### [WHAT NEEDS TO BE DONE]
Could you return, exactly as written, every line from the one containing "Where should I" through the last line of the entries below, leaving out the pictures?

[Dataset items]
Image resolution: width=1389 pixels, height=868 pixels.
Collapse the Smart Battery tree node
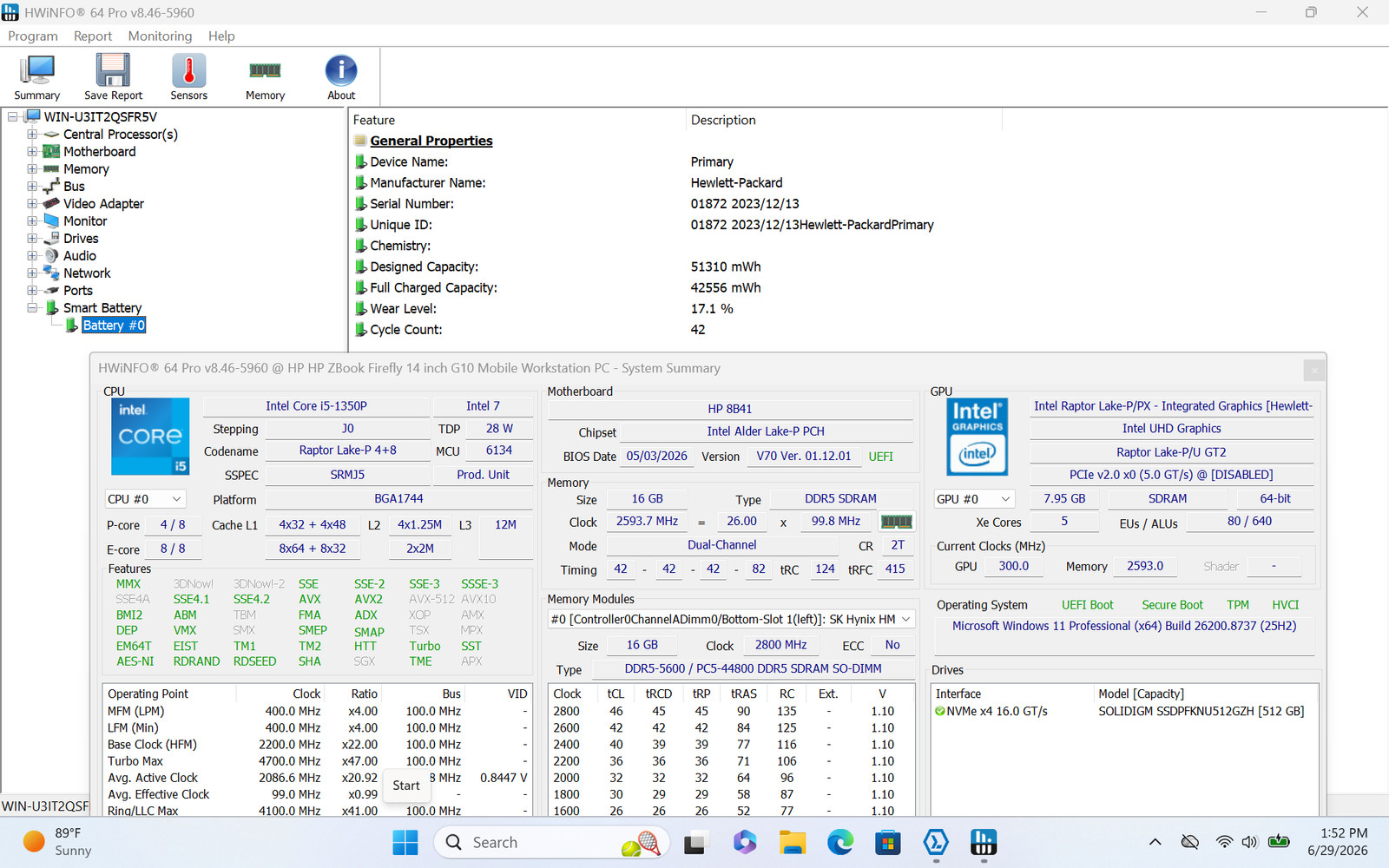click(32, 308)
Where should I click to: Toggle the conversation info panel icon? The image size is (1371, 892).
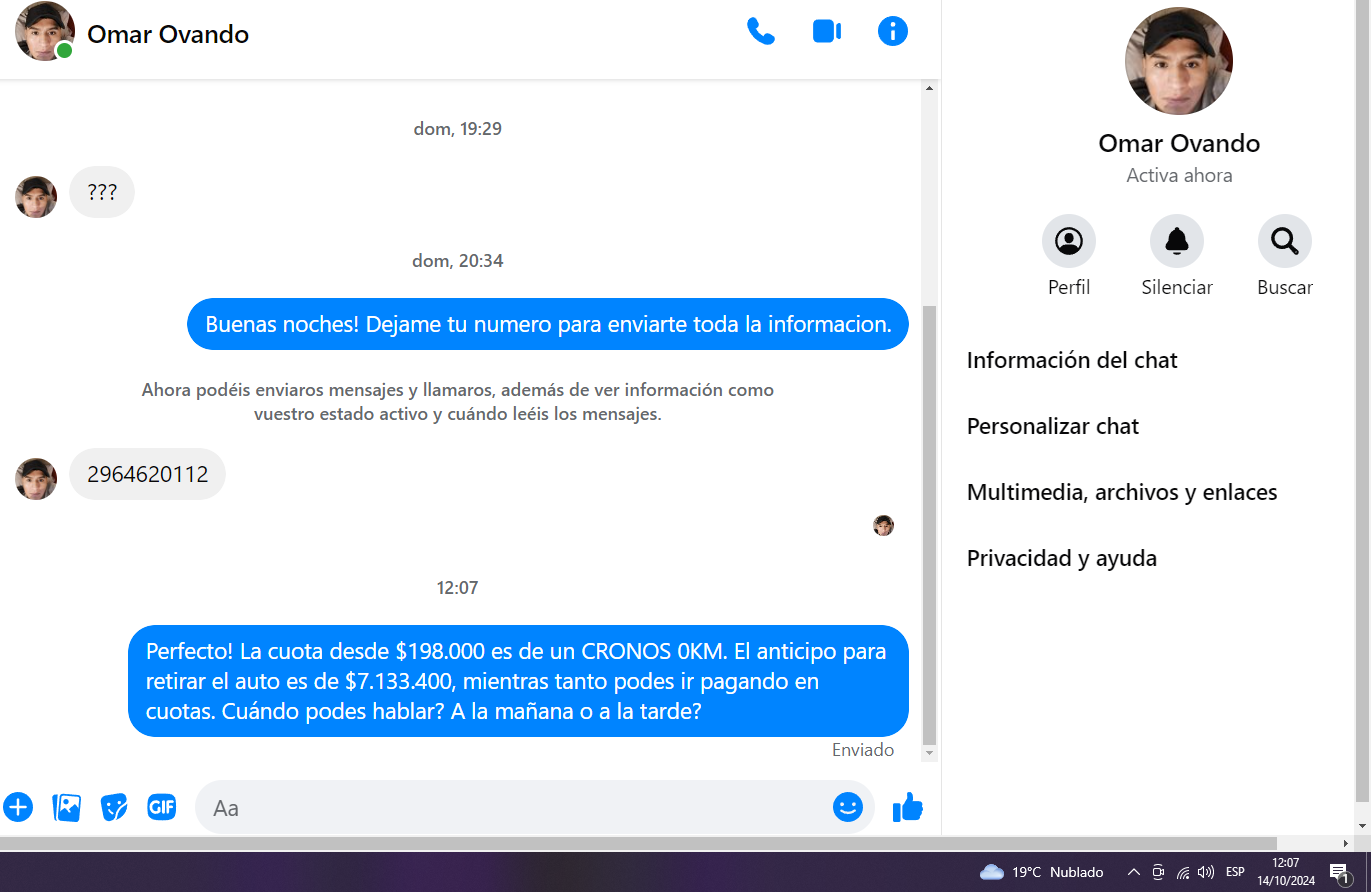point(892,32)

### [OUTPUT FOR THIS TASK]
Where should I click to: Toggle the conversation info panel icon? The image size is (1371, 892).
point(892,32)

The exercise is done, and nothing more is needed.